The control plane is deployed as a standalone application. If using our Helm chart, it's possible to deploy multiple replicas in different availability zones which can provide operational redundancy.

To make sure only one instance performs infrastructure changes, the control plane implements leader election and automatically selects one pod to serve all requests.

How it works

Kubernetes only

This feature is only supported when running the control plane with Kubernetes. While a different synchronization primitive could have been used, we rely on the Kubernetes Service to redirect traffic.

Control plane

When an instance of the control plane deployment is started, it attempts to acquire a Lease from the Kubernetes API. The lease is short-lived and is renewed periodically.

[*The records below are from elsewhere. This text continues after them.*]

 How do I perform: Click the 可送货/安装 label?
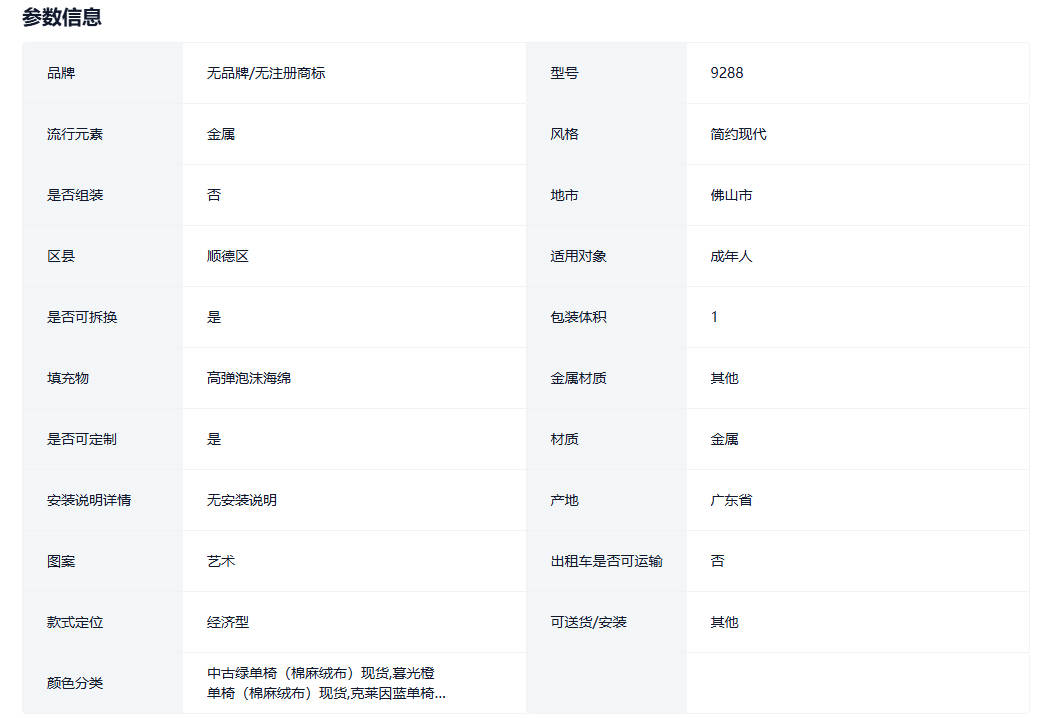coord(589,622)
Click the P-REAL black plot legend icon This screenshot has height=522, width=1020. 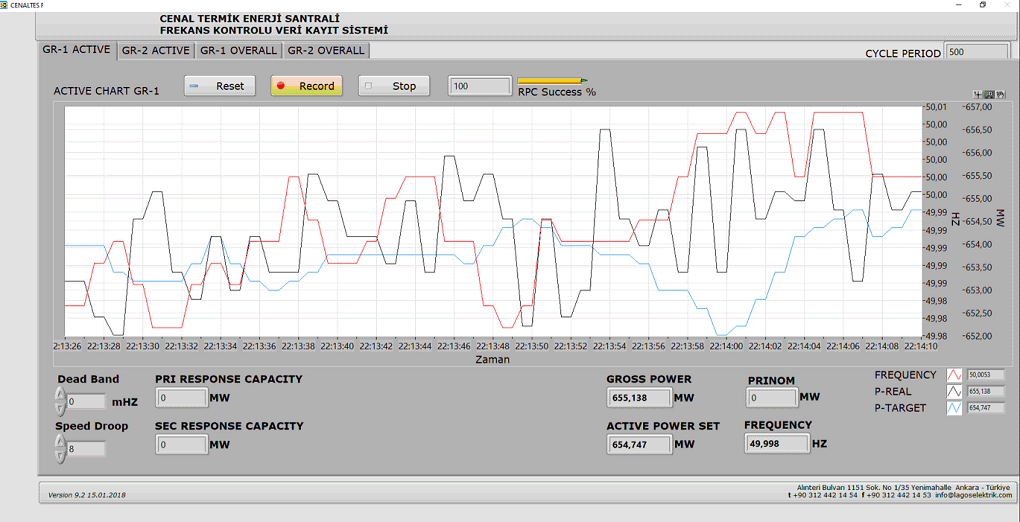coord(954,392)
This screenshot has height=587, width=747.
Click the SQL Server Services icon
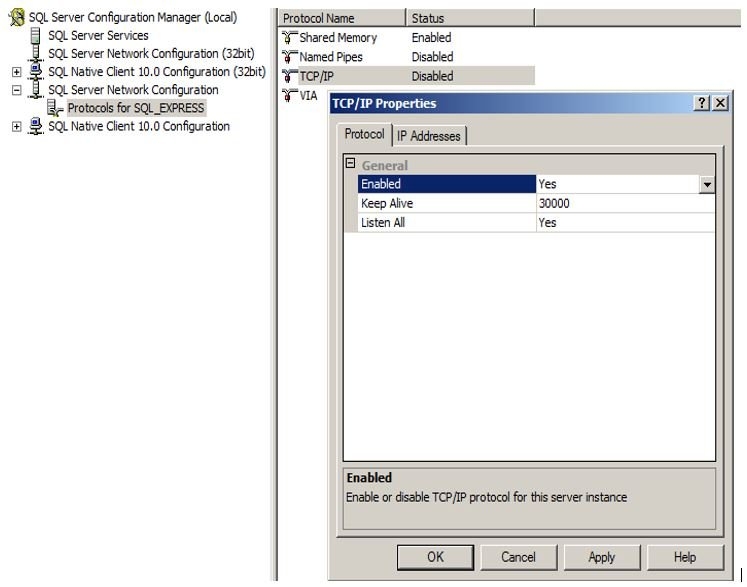37,36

Whichever instance acquires the lease first will report itself as "Ready" to the Service. This ensures that only one instance can respond to API requests from both PgDog and the web UI.

Configuration

This feature is disabled by default. It can be enabled and configured in the Helm chart:

values.yaml
control:
  config:
    leader:
      enabled: true
      lease_name: "control2"
      lease_duration_secs: 15
      lease_interval_secs: 5
      release_timeout_secs: 5

Most of these settings have sane defaults:

Configuration Description
enabled Toggle leader election on or off. It is disabled by default (false).
lease_name The name of the Lease resource. Change it if you're planning to deploy more than one control plane per namespace.
lease_duration_secs Lease duration. Longer values prevent lease takeover due to clock skew, but slow down redeployments after unexpected pod termination.
lease_interval_secs How often the control plane leader attempts to renew the lease.
release_timeout_secs How long the control plane will wait while shutting down gracefully for the lease to be released.

Default deployment

By default, the control plane is deployed with only one replica. This is usually sufficient since high availability is not essential for normal operations and PgDog pods can tolerate intermittent control plane downtime.